The building is a significant example of an 18th century garden building by William Chambers – reflecting royal patronage and epitomising the contemporary fascination with the exotic, at a time when Europe was opening itself ever further to external cultural influences. The building also reflects both experimental and whimsical aspects of architecture.
The Pagoda, because of its great height and unusual form attracted instant notoriety. As it was being built the great social commentator Horace Walpole wrote “We begin to see the Tower of Kew from Montpelier row, in a fortnight you shall see it from Yorkshire”.
George III, the sheep and the Pagoda
George III earned the nickname ‘Farmer George’ through his keen interest in farming and its improvement. One of his agricultural experiments was centred on improving the quality of his sheep’s wool by cross-breeding them with Spanish Merino sheep. Export of these animals was, at the time, banned by the Spanish authorities. However, Kew’s botanist, Joseph Banks, managed to acquire several Merinos for the King that were duly integrated into His Majesty’s flock. Subsequently sheep from the King’s flock were sold at public auctions that were held annually at the base of the Pagoda every August between 1804 and 1810 before the royal flock was dispersed in 1813.
During his first bout of illness, George III was taken on regular walks around Kew Gardens by his physicians. On one of his walks in February 1789 the King wished to climb the Pagoda. When the Pagoda was not opened for him, George threw himself on the floor and refused to get up, eventually having to be carried away by four of his attendants
Scientific development and the Pagoda
The Pagoda was an experimental building and also used as a place of scientific experimentation. In the 1850s, permission was granted for a series of meteorological experiments to be conducted within the Pagoda and a dial was affixed to the top floor by the Royal Observatory. On 15 October 1883, permission was granted for the testing of photographic equipment in the Pagoda. Most alarmingly, in March 1941 permission was granted for the Pagoda to be used as a model bomb dropping facility by the Royal Aircraft Establishment (Armament Research Department).

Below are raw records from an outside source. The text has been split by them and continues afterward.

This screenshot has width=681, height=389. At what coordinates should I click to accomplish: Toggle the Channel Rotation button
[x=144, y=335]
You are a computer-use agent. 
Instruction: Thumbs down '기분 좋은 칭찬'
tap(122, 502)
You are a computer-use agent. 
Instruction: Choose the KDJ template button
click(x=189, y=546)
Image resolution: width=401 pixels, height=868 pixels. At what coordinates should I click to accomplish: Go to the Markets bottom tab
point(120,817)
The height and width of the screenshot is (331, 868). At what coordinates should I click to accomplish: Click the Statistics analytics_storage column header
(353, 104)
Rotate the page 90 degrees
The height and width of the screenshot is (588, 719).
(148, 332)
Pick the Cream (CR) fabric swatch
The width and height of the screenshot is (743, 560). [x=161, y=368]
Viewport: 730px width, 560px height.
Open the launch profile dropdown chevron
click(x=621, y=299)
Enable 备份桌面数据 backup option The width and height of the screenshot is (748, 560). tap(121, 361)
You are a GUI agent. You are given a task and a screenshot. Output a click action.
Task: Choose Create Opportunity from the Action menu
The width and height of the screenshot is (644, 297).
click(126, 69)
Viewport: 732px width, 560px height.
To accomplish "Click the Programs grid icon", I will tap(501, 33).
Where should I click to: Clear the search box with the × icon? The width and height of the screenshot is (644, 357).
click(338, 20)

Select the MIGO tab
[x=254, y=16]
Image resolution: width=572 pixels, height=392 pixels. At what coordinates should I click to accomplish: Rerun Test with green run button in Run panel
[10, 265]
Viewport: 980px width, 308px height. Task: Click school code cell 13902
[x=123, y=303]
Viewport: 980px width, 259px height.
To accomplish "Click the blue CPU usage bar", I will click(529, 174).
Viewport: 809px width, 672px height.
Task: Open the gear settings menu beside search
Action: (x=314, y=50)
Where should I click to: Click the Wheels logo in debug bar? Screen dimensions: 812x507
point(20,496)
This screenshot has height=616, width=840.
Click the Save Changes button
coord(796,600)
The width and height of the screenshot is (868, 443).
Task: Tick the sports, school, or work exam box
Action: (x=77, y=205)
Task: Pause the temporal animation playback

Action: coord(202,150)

Their tests necessitated holes of increasing sizes being cut in each floor of the Pagoda from top to bottom through which dummy bombs were dropped, landing in a box of sand at the base of the tower. After the end of the war, the holes were patched up and use of the Pagoda was returned to the Royal Botanical Gardens. Fortunately the structure escaped damage during the Second World War despite several enemy bombs landing nearby.
What a view!
Visitors have always enjoyed the Pagoda as a viewing tower, affording spectacular views over the Royal Botanical Gardens Kew, and London. At 163 feet (nearly 50 metres) in height, the Pagoda offers sweeping views from its top storey. Chambers boasted that ‘the prospects open as you advance in height, and from the top you command a very extensive view on all sides, and in some directions upwards of forty miles distance, over a rich and variegated country.’ These prospects would have included the royal residences at Kew, Richmond and Windsor, as well as views of the various other buildings in Kew Gardens such as the Mosque and the Moorish Alhambra, also by Chambers. The gardens – and the surrounding landscape – have changed considerably over the past 250 years.